Could you use them for anything but tying yourself up in knots? Well, maybe a few you could, but only if you pry them loose from their curatorial settings . . .

Jo del Pesco, curating the Project Rooms and Video Rooms, is the worst offender on this score. His essay, which I won’t run here in its entirety though I’m tempted to, has things like this in it: “My mind then jumps to artist/musician John Cage, who unfortunately never collaborated with Run DMC (imagine a John Cage score performed by Darren “Buff” Robinson—the Human Beat Box). Cage, who was dismissing of value judgments, became interested in the flexibility of beauty (ideas of good and bad), to the extent that something considered repulsive could be recoded into an experience of attraction.”

Okay, Cage is used more often than Jesus Christ as a figure that allows the speaker to do whatever the hell they might have in mind. Cage wasn’t a guy who just didn’t want anyone to judge anything. His work was specific, grounded, and had particular ideas in mind that weren’t nearly as sweeping as del Pesco would want him to be. He enabled people to begin to hear sound with the kind of attention they usually devoted to music. He probably wouldn’t have been real interested in hip hop.

Key to the quote? “My mind then jumps . . .” Right, and mine isn’t following. What’s happening here is a curator who’s got a headlock on a bunch of ideas and wants to force them into the same room because it’s the one he’s in. That’s why we’ve got Sue Kosmalski’s mildly interesting but ultimately unrevealing altered video of stock boxing footage (think of a slightly hipper Ken Burns—but just as pious) cheek by jowl with Andrew Jeffrey Wright’s and Clare Rojas’s very funny and pitch perfect snotty scribbling on Fashion Icons from magazines, with Bruce Tapola’s amusing but largely empty baroque stylings next to the truly revolting foam concoctions of Meaghan Harrison (subbing for the collective Law Office, who I guess couldn’t make it).
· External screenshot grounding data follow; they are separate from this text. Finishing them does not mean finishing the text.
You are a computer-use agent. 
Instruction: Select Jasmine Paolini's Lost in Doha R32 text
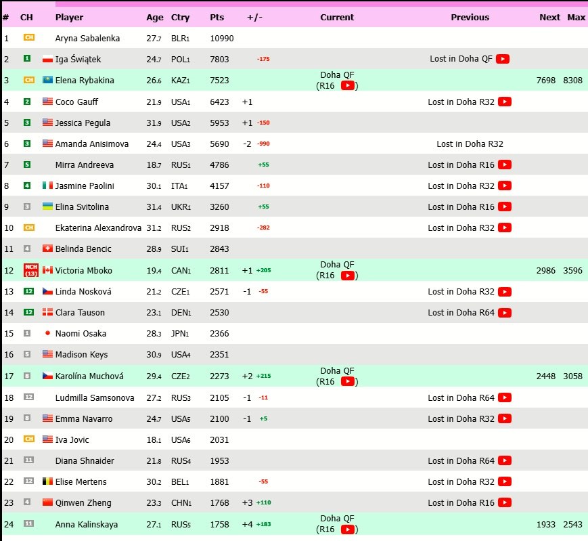(x=461, y=186)
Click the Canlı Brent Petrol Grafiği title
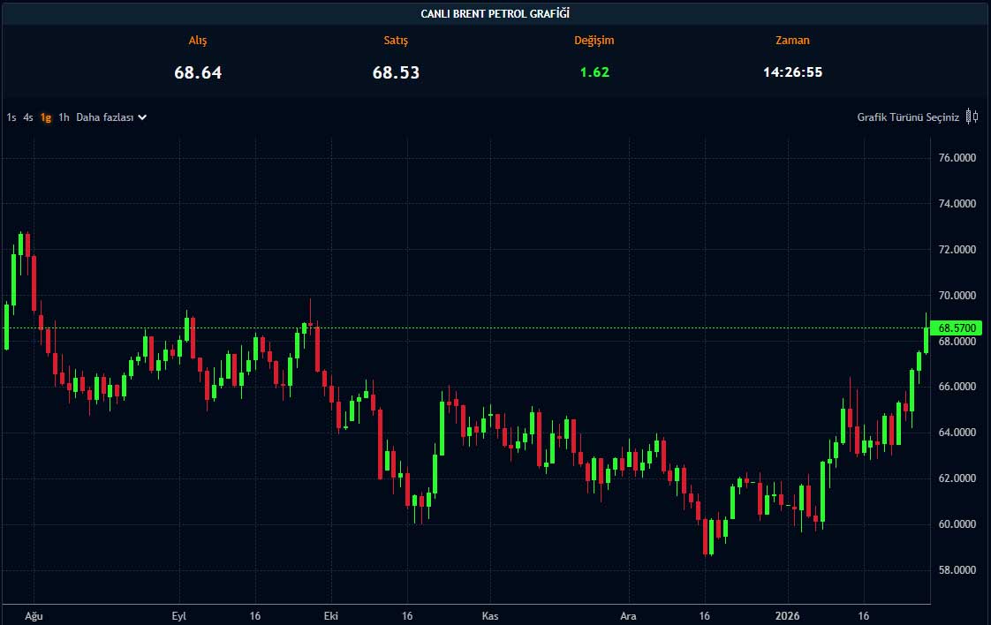Screen dimensions: 991x625 [496, 13]
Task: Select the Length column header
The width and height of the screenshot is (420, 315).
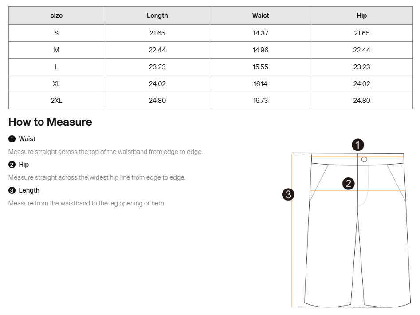Action: (x=157, y=16)
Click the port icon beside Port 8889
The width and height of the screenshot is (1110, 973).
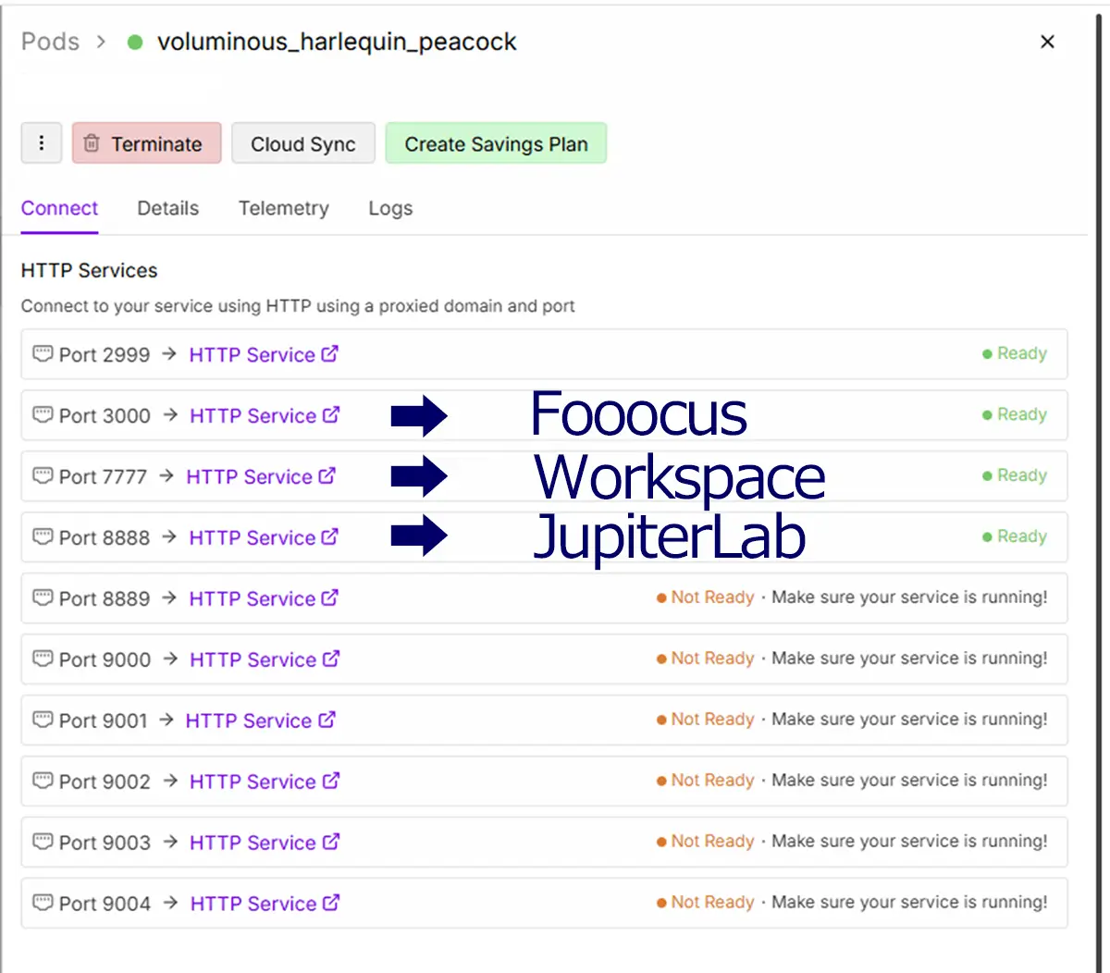[43, 598]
Each of these artists’ works could maybe be appealing in a context that was better suited to them, but to say that these works are all addressing the question, “opposing the opposition” (and what the hell does that mean?!) hurts each of the participants. They’re all very disparate. Let’em be so.

“Sweet Dreams,” the other curated collection in the show, was put together by Franklin Sirmans, whose curatorial statement was a lot smoother but similarly cryptic. These works are by artists from all over the world—Japan, Georgia, New York, etc. Some are beautifully made.

Asuka Ohsawa, for instance, presents elegant, giggly, profound combos of his cartoon/anime-inflected longlegged duck figure with traditional but “posterized” ink-and-brush Japanese subjects, such as a brilliant clawed elephant or a dragon-ornamented kite.

“Balance,” Eric Winesett’s pair of video installations with sound, was probably the most stirring piece in the “Sweet Dreams” collection: simple, concerned with a single fact and its resonances. A small TV screen showed an image of an egg, which a hand is constantly trying to coax into balance on its end. As, each time, the egg tips and rolls, a thunderous sound, like lead bowling balls rolling under the floor, marks the egg’s movement. The vibrations lead up into the four chairs that one sits in to view the egg. Facing this, another larger screen shows a man with asymmetrically truncated arms trying to balance on a teeterboard. He’s impassive, focused on the problem of maintaining an impossible balance in a world of motion.

Other “Sweet Dreams” artists were concerned with sex, but unfortunately for those of us who like it, in distinctly dystopian terms. Yun Bai presents creepy little resin-encased bouquets of pink flowers made of clipped-out genitalia and breasts from porn mags embellished with crudely lettered obscenities such as “dirty old slags live”; Laura Carton has big glossy C-prints, images of bedrooms taken from porn sites from which all the people have been erased. Their provenance as pornography would never be guessed, except for their titles, which consist of the URLs from which they were taken.

Jaye Rhee’s “Cherry Blossoms,” an onieric dual video field of mysteriously falling petals (twitching down onto the surface unnaturally, swimming in a field of sound, koto strings and clicks) was lovely; there were other things that had presence and an air of life as well.

Once again, though, as so often, the great mass and atmosphere of the building itself trumped anything put into it. When will the Soap Factory find again a curator who can make the art match the potential of the building?